On the topic of contextual awareness and managing complexity a participant shared a recently published European Commission field guide for decision-makers inspired by the Cynefin framework. As another participant stressed, the first and crucial step in futures work is always to co-define purpose before starting. The entry point for Bruno’s starter kit is a “problem catcher” workshop focused on framing and situating problems before choosing pathways and methods to address them. This generated a lively discussion among participants about the term “problem.”

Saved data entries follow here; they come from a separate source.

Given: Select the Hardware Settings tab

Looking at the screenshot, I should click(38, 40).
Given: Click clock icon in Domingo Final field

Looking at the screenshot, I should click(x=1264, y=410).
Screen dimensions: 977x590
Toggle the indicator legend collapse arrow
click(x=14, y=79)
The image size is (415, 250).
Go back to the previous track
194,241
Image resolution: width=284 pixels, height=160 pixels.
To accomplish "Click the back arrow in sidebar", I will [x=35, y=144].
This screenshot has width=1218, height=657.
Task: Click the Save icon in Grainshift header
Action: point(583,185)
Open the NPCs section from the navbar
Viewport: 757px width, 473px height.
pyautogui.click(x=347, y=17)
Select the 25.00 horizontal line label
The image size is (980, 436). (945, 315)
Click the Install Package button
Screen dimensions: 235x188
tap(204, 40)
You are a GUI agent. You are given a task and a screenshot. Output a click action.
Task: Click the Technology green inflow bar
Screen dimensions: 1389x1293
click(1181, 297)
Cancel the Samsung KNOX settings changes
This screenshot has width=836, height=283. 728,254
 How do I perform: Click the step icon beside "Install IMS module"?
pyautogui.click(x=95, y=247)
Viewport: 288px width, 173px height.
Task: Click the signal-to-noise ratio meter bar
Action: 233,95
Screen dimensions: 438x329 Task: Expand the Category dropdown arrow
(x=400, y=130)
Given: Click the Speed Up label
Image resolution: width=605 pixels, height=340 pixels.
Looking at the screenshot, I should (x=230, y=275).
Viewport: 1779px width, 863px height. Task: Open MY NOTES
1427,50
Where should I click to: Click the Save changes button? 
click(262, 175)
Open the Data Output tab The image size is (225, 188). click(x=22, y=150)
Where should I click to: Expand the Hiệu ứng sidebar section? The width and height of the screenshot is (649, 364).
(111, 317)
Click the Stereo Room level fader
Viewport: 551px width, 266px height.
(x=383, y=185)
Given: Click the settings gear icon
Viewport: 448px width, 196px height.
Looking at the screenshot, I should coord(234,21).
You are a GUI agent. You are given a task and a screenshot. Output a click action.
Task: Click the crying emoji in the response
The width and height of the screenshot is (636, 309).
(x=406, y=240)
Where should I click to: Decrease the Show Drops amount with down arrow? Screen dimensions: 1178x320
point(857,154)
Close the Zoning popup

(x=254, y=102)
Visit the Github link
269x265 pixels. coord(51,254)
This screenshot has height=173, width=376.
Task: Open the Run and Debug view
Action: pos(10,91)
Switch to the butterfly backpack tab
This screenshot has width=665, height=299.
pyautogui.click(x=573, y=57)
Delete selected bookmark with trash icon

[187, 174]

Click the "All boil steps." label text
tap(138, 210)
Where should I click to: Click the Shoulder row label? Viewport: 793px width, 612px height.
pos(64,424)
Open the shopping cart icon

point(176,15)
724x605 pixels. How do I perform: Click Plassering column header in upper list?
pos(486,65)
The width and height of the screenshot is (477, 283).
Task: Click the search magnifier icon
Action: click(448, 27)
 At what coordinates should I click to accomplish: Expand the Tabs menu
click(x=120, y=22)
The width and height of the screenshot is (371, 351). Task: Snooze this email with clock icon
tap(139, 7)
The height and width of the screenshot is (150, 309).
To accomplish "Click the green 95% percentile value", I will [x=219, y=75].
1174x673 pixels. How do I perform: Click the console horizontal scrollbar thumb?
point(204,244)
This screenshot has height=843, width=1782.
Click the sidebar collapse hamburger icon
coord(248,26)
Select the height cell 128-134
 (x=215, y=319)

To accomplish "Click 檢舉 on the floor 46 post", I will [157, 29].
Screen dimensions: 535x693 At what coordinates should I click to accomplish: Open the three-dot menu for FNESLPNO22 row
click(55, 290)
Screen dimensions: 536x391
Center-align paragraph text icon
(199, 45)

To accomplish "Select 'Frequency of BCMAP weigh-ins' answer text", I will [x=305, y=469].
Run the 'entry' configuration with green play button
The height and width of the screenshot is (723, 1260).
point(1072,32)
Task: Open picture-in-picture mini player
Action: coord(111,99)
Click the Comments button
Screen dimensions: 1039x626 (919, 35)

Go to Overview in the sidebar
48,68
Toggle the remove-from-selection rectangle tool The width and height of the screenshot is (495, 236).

Many tools focus on problem-solving and as some in this community pointed out, problems are often backward-looking, but need not be. Several participants noted that while “problems” are things that must be dealt with and are therefore grounded in the reality of public servants’ reality, some emergent problems are not yet felt tangibly and may be missed. How might governments capture the needs of future people and service users? A few participants suggested “future personas” to link foresight and design practices, and a few governments are experimenting with this. Another referenced the 2019 Participatory Futures Global Swarm which included hundreds of citizen-focused and public sector-driven cases (prototype map and report). Certainly, more work is needed to advance the promising work and tools for participation and deliberation so that it also addresses future generations’ needs. The application of behavioural insights to counter biases against imagining the future is also a promising but still underexplored area.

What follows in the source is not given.